Genetically predicted telomere length and Alzheimer’s disease endophenotypes: a Mendelian randomization study
Blanca Rodríguez‐Fernández, Natàlia Vilor‐Tejedor, Eider M. Arenaza‐Urquijo, Gonzalo Sánchez‐Benavides, Marc Suárez‐Calvet, Grégory Operto, Carolina Minguillón, Karine Fauria, Gwendlyn Kollmorgen, Ivonne Suridjan, Manuel Castro de Moura, David Piñeyro, Manel Esteller, Kaj Blennow, Henrik Zetterberg, Immaculata De Vivo, José Luís Molinuevo, Arcadi Navarro, Juan Domingo Gispert, Aleix Sala‐Vila, Marta Crous‐Bou, for the ALFA study, Müge Akinci, Annabella Beteta, Anna Brugulat‐Serrat, Raffaele Cacciaglia, Alba Cañas, Irene Cumplido, Carme Deulofeu, Ruth Dominguez, Maria Emilio, Carles Falcón, Sherezade Fuentes, Oriol Grau‐Rivera, José María Gónzalez‐de‐Echávarri, Laura L. Hernandez, Patricia Genius, Gema Huesa, Jordi Huguet, Eva Palacios, Paula Marne, Tania Menchón, Marta Milà‐Alomà, Cleofé Peña-Gómez, Albina Polo, Sandra Pradas, Gemma Salvadó, Mahnaz Shekari, Anna Soteras, Laura Stankeviciute, Marc Vilanova
Abstract
Telomere length (TL) is associated with biological aging, consequently influencing the risk of age-related diseases such as Alzheimer's disease (AD). We aimed to evaluate the potential causal role of TL in AD endophenotypes (i.e., cognitive performance, N = 2233; brain age and AD-related signatures, N = 1134; and cerebrospinal fluid biomarkers (CSF) of AD and neurodegeneration, N = 304) through a Mendelian randomization (MR) analysis. Our analysis was conducted in the context of the ALFA (ALzheimer and FAmilies) study, a population of cognitively healthy individuals at risk of AD. A total of 20 single nucleotide polymorphisms associated with TL were used to determine the effect of TL on AD endophenotypes.

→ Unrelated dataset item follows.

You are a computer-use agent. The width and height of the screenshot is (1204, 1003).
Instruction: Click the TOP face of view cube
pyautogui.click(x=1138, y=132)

Analyses were adjusted by age, sex, and years of education. Stratified analyses by APOE-ɛ4 status and polygenic risk score of AD were conducted. MR analysis revealed significant associations between genetically predicted longer TL and lower levels of CSF Aβ and higher levels of CSF NfL only in APOE-ɛ4 non-carriers. Moreover, inheriting longer TL was associated with greater cortical thickness in age and AD-related brain signatures and lower levels of CSF p-tau among individuals at a high genetic predisposition to AD. Further observational analyses are warranted to better understand these associations.